**Task brief:**
Go through the entries below from the first line and output each one exactly, up to and including the line with "This screenshot has height=350, width=559.".

**Material provided:**

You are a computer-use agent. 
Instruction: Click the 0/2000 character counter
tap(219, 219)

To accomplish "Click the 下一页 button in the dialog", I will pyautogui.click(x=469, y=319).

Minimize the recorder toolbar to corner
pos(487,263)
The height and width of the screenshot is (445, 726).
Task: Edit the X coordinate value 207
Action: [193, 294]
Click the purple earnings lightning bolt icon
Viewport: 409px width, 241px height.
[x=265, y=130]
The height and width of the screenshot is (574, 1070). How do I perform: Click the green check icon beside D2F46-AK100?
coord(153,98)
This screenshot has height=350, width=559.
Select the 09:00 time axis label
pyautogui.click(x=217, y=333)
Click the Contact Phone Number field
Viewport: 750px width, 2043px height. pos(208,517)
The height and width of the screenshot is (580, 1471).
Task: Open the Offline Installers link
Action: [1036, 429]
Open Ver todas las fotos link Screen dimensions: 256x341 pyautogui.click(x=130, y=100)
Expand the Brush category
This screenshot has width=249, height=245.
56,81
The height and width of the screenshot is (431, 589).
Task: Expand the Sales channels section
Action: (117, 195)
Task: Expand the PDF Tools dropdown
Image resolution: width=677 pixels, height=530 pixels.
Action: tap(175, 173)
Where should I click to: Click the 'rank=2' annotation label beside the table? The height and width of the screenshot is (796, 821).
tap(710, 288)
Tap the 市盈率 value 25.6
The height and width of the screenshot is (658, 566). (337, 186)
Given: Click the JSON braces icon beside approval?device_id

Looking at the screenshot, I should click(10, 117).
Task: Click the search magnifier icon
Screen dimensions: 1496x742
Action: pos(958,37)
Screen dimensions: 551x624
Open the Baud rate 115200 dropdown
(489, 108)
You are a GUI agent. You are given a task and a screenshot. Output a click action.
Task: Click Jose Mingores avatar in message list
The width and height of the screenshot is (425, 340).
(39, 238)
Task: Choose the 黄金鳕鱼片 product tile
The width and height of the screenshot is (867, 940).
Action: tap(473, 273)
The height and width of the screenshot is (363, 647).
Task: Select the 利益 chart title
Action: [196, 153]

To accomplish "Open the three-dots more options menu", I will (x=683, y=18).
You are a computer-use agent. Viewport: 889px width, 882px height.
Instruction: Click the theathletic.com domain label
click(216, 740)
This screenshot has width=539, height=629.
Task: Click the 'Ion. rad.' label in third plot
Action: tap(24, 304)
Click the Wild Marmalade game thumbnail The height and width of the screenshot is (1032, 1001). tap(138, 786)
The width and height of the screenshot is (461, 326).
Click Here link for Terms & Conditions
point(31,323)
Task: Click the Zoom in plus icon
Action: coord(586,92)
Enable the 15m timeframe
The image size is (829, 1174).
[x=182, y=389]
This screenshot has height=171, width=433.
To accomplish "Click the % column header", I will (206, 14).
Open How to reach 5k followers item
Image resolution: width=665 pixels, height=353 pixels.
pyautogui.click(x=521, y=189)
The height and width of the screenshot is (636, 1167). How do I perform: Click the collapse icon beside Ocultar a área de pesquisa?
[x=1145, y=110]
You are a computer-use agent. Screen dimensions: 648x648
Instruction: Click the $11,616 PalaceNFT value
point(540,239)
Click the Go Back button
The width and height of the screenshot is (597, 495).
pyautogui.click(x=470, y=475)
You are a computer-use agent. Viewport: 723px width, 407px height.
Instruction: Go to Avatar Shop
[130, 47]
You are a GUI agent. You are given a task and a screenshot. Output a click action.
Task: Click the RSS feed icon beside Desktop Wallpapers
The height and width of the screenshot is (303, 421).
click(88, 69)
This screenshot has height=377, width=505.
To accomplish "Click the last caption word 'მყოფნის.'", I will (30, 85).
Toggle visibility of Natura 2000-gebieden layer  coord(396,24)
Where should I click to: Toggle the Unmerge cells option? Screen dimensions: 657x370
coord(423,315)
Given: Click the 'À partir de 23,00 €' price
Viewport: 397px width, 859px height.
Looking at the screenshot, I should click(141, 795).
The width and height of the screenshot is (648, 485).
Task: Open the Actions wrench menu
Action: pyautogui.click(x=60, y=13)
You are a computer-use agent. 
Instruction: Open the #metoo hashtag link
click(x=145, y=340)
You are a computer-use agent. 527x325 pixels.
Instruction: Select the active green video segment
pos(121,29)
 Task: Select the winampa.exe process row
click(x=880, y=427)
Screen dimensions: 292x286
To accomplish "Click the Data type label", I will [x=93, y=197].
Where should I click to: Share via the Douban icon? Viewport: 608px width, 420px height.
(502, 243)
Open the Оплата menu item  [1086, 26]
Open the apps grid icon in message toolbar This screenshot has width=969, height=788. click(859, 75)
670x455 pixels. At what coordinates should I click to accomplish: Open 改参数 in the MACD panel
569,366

**Exercise response:**
You are a computer-use agent. 
Instruction: Click the 0/2000 character counter
tap(219, 219)

To accomplish "Click the 下一页 button in the dialog", I will pyautogui.click(x=469, y=319).

Minimize the recorder toolbar to corner
pos(487,263)
The height and width of the screenshot is (445, 726).
Task: Edit the X coordinate value 207
Action: [193, 294]
Click the purple earnings lightning bolt icon
Viewport: 409px width, 241px height.
[x=265, y=130]
The height and width of the screenshot is (574, 1070). How do I perform: Click the green check icon beside D2F46-AK100?
coord(153,98)
This screenshot has height=350, width=559.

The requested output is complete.